Although it surely wasn't the typical path for an insurance CIO, McGuigan says that having had the opportunity to work with such innovative technologies gives him an advantage in his insurance career. "I see the industry in the next 10 years as being in a technology arms race as we provide the level of information and automation that enables us to develop new products faster and faster," he explains. "Everything we do [in IT] today has a direct impact on our customers and, therefore, on our growth and profitability."
With dramatic growth in the use of process automation and online tools, for example, technology in the insurance industry has been driven from the back office to the front lines to help customer-facing representatives process policies and find information quickly, and to help provide customers with information through customer-facing applications, McGuigan points out. Consequently, since arriving at Liberty Mutual in 2004, he says he has worked to align the information systems (IS) organization with the carrier's three U.S. business units to enhance profitability and ensure that IT supports business initiatives.

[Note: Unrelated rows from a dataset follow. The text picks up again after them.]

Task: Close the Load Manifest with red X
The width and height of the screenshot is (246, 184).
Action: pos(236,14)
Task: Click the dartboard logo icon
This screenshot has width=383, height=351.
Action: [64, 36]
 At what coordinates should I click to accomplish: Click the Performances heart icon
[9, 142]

To gain a comprehensive view of IT across the enterprise, McGuigan established three IS units to manage projects and the budgets related to the carrier's distribution channels -- one serves the independent agent channel that handles small business clients and individuals; one serves Liberty Mutual's captive sales force, direct response centers and the Internet, which handle individual business; and the third group serves the carrier's captive sales force and brokers that handle commercial business. These groups now have divisional CIO positions that report to McGuigan so he can get an enterprisewide perspective of IS. "While the divisional CIOs report to me, they view themselves as part of the business group's management team," says McGuigan.

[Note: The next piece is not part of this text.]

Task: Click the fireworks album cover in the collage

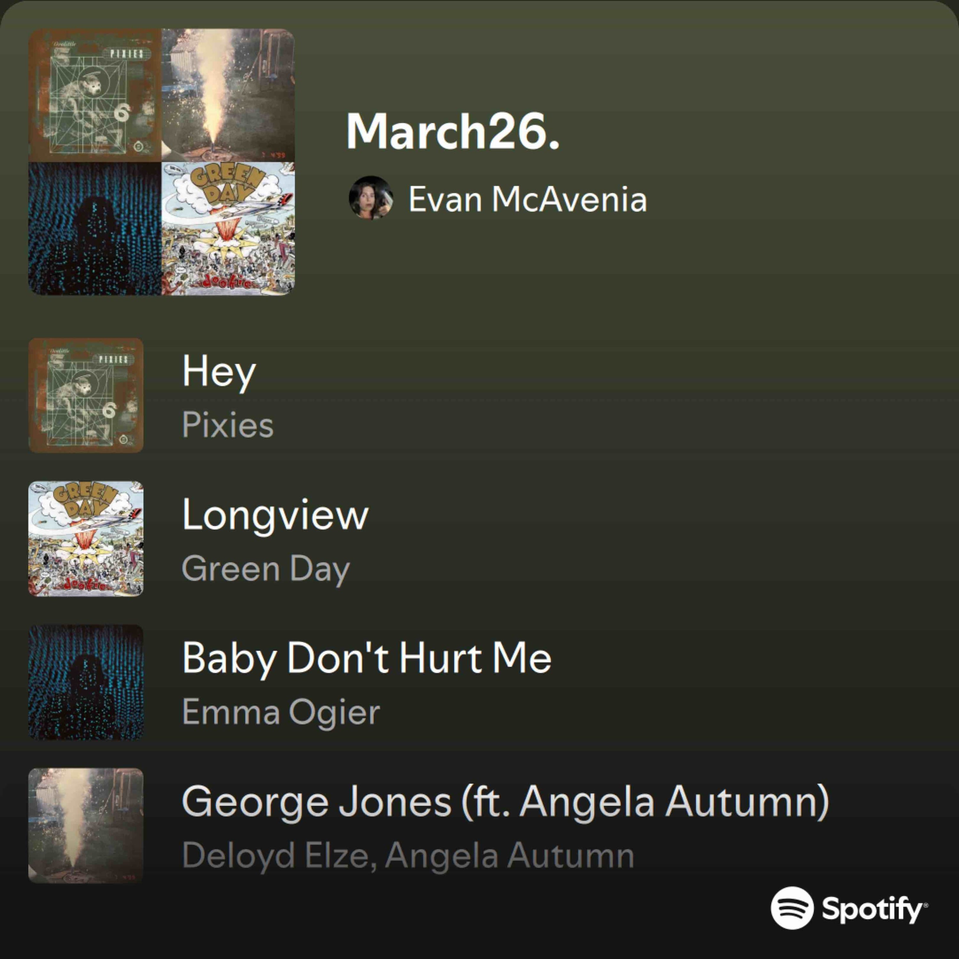Action: [x=228, y=95]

Through these management teams, McGuigan has learned that the biggest challenge for the enterprise is increasing speed to market and understanding customer segments to price products appropriately. "The biggest challenge is how to increase our speed," he says. "The winners are the ones that can bring new technology and new products to market faster."
One way to get products to market more quickly is to maximize uptime. With an IS staff of 2,200, McGuigan is the driving force behind major quality and compliance initiatives that have reduced the carrier's unplanned downtime by more than 90 percent in the past two years. "We have been employing IT Infrastructure Library (ITIL) almost in stealth mode rather than attempt a big-bang implementation," he relates. "ITIL provides an excellent framework for figuring out how to improve, but we use business and IT metrics to determine where and when we should direct our efforts. By focusing on responsiveness in incident management, prevention in problem management and good controls in change management, we have made dramatic improvements in every area of quality and reliability."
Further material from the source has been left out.